Pixel coordinate grounding data:
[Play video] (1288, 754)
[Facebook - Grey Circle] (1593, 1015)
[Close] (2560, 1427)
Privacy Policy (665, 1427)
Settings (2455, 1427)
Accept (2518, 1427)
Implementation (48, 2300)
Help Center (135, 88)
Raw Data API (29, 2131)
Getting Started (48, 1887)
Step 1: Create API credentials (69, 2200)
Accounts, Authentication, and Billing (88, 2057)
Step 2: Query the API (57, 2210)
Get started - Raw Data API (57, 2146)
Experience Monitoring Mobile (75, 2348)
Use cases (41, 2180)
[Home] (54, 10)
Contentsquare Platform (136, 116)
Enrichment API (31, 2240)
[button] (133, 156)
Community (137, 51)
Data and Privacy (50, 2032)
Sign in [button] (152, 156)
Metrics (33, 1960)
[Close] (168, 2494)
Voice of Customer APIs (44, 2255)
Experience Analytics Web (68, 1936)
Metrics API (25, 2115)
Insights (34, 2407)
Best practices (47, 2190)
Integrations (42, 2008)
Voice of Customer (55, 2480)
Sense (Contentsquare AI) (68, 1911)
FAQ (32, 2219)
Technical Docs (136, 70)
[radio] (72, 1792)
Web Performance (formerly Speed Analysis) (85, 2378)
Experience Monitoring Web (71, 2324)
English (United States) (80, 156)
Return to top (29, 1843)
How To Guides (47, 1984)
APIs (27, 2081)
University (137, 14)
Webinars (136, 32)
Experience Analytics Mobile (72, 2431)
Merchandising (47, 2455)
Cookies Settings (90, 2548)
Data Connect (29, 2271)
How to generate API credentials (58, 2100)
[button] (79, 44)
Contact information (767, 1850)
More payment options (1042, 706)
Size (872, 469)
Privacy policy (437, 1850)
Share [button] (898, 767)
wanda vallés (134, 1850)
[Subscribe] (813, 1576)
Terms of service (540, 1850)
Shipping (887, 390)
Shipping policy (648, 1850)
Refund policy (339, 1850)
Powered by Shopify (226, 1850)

Exercise description — Quote exactly and only the lines from the one holding "Shipping policy (648, 1850)" through the end of the data.

Output for this exercise —
Shipping policy (648, 1850)
Refund policy (339, 1850)
Powered by Shopify (226, 1850)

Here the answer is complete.